The use of large industrial monoculture that is common in industrialized agriculture, typically for feed crops such as corn and soy is more damaging to ecosystems than more sustainable farming practices such as organic farming, permaculture, arable, pastoral, and rain-fed agriculture[citation needed.
According to a 2006 United Nations initiative, the livestock industry is one of the largest contributors to environmental degradation worldwide, and modern practices of raising animals for food contributes on a "massive scale" to deforestation, air and water pollution, land degradation, loss of topsoil, climate change,[4] the overuse of resources including oil and water, and loss of biodiversity. The initiative concluded that "the livestock sector emerges as one of the top two or three most significant contributors to the most serious environmental problems, at every scale from local to global." In 2006 FAO estimated that meat industry contributes 18% of all emissions of greenhouse gases. This figure was revised in 2009 by two World Bank scientists and estimated at 51% minimum.

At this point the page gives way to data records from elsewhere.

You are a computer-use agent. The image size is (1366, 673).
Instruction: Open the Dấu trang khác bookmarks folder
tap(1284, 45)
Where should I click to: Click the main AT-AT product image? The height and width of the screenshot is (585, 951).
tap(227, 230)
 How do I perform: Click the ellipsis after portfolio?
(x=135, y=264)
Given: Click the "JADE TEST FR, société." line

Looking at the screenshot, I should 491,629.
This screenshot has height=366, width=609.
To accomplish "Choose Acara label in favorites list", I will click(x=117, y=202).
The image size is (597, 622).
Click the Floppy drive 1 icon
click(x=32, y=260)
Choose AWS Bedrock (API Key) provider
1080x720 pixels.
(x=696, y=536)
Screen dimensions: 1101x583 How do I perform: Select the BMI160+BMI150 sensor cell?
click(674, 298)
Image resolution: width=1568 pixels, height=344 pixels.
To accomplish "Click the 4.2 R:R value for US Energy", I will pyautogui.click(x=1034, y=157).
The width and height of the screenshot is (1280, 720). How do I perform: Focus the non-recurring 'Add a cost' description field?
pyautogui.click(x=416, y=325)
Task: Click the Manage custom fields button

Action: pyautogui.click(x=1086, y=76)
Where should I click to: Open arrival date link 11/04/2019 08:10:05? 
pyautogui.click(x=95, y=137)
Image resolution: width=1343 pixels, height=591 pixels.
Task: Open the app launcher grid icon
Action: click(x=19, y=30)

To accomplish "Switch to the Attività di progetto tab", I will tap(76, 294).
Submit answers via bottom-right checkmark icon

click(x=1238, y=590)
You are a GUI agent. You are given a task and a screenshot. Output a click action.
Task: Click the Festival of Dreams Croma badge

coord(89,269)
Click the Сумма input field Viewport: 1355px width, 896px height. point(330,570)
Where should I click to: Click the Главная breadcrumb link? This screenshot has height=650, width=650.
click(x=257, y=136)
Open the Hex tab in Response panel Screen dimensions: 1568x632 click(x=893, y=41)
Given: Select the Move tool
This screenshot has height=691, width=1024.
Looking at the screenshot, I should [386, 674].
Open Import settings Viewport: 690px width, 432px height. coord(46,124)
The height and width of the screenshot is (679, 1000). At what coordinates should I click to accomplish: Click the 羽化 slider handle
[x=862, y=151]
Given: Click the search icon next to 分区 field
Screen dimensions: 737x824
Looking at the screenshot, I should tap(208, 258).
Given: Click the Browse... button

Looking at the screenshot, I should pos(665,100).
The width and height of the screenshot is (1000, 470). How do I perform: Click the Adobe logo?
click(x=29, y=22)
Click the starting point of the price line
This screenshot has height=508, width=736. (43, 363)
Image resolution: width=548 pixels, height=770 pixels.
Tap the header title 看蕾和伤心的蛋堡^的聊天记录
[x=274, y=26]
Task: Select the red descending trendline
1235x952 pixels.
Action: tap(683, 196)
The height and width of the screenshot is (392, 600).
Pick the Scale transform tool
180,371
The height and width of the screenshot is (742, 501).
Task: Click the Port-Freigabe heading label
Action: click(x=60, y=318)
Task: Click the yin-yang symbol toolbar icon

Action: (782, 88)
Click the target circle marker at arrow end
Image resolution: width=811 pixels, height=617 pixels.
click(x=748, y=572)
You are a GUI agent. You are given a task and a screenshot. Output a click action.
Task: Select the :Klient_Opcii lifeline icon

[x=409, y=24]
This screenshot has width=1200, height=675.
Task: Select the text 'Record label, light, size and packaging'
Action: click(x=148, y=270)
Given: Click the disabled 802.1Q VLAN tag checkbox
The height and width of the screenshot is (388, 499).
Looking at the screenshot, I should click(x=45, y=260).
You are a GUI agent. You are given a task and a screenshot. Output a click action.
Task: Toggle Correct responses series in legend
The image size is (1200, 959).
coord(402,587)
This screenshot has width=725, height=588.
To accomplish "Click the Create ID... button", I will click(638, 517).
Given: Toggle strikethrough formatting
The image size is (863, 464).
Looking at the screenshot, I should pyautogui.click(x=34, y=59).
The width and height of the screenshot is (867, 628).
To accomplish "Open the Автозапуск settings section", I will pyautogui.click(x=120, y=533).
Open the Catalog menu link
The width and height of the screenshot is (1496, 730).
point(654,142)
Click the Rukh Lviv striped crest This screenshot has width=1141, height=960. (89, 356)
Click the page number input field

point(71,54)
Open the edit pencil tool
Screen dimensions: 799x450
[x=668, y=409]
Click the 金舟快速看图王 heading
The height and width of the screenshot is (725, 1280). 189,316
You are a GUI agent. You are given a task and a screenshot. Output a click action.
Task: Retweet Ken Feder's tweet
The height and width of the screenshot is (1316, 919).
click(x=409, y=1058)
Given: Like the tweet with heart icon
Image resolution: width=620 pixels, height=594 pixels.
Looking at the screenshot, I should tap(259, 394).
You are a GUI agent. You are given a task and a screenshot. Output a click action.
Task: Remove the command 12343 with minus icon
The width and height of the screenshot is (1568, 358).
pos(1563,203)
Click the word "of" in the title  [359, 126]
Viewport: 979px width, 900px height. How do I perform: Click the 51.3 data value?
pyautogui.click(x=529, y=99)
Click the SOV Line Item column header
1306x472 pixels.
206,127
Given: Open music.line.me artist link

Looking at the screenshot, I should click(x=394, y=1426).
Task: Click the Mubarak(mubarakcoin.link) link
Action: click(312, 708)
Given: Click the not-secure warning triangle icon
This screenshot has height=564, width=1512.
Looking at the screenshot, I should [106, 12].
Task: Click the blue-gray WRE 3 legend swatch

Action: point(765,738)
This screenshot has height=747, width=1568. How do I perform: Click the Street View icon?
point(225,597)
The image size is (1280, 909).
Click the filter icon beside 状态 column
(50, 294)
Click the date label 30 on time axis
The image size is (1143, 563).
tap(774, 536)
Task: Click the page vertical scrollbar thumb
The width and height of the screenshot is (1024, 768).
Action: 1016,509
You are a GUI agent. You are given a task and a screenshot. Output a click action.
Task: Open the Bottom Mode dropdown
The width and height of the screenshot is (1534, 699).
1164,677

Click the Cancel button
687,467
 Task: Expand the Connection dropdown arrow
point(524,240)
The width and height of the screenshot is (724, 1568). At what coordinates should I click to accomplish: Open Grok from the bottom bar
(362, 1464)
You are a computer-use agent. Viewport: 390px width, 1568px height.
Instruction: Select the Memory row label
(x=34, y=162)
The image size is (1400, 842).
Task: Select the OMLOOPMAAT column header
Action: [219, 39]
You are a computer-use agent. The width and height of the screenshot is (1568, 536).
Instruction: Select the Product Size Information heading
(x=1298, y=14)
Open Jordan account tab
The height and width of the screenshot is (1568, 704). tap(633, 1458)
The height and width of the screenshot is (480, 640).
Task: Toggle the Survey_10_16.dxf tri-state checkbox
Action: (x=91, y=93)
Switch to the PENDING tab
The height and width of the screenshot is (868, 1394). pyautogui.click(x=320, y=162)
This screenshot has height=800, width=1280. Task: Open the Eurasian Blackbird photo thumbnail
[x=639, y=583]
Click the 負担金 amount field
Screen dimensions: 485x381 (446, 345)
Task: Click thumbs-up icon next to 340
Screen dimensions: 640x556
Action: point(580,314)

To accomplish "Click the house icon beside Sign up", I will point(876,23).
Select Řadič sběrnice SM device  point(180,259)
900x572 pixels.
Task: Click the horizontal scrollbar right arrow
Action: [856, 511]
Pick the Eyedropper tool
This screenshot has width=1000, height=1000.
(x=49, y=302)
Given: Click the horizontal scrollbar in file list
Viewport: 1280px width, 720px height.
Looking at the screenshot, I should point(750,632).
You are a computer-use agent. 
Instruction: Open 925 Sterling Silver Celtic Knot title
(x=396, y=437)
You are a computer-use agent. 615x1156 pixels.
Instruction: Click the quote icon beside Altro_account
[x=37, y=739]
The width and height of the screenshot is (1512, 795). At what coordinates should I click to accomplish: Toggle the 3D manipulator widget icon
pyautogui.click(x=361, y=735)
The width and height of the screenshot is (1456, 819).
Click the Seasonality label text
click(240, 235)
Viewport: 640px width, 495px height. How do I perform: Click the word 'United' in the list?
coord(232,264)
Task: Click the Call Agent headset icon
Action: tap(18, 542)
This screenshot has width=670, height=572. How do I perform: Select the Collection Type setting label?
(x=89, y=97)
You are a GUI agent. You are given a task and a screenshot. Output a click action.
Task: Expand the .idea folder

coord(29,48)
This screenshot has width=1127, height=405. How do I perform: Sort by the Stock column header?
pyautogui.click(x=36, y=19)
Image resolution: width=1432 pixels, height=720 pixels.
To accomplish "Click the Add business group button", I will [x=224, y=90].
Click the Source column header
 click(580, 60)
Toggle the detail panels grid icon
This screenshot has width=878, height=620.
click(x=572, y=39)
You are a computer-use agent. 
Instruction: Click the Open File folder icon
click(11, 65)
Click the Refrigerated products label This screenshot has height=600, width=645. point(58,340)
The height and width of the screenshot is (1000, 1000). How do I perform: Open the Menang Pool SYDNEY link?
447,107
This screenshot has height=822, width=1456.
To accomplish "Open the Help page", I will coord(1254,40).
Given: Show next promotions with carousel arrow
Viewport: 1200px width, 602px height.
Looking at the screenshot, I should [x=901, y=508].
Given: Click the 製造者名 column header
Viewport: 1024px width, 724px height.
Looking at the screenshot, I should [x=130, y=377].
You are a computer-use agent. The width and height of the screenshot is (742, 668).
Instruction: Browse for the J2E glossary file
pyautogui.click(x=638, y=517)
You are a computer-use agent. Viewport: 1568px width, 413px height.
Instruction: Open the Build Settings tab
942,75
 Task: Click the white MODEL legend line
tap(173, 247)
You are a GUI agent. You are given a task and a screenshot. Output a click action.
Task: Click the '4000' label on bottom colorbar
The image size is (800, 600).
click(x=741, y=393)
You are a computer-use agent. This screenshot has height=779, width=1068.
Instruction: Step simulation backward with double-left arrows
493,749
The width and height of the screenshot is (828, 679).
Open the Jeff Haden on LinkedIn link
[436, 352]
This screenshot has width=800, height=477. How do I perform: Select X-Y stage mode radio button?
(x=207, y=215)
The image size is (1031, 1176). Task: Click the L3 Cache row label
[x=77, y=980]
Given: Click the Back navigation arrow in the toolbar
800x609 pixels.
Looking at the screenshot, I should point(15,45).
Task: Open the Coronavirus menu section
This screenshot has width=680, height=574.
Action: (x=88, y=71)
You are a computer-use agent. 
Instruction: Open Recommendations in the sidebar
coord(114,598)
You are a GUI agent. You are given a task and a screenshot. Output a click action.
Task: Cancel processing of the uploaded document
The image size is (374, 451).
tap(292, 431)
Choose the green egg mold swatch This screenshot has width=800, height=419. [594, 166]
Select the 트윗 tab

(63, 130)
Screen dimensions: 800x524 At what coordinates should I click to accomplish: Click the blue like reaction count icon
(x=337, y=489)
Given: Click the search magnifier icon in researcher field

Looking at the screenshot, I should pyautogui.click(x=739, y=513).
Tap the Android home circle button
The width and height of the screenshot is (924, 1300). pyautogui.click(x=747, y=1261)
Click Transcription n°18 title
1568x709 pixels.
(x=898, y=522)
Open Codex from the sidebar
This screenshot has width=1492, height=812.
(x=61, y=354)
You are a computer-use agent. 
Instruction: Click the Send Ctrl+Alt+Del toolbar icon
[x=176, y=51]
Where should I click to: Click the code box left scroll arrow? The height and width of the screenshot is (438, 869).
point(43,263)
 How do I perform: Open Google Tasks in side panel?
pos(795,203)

The International Resource Panel's Priority Products and Materials report, published in 2010, found that animal products caused more damage than producing construction minerals such as sand or cement, plastics or metals. Currently, more than half the world's crops are used to feed animals. In America, more than one-third of the fossil fuels produced are used to raise animals for food.The authors explained that Western dietary preferences for meat would be unsustainable as the world population rose to the forecast 9.1 billion by 2050. Demand for meat is expected to double by this date; meat consumption is steadily rising in countries such as China that once followed more sustainable, vegetable-based diets. The authors concluded that a global shift towards a vegan diet was vital to save the world from hunger, fuel poverty and the worst impacts of climate change.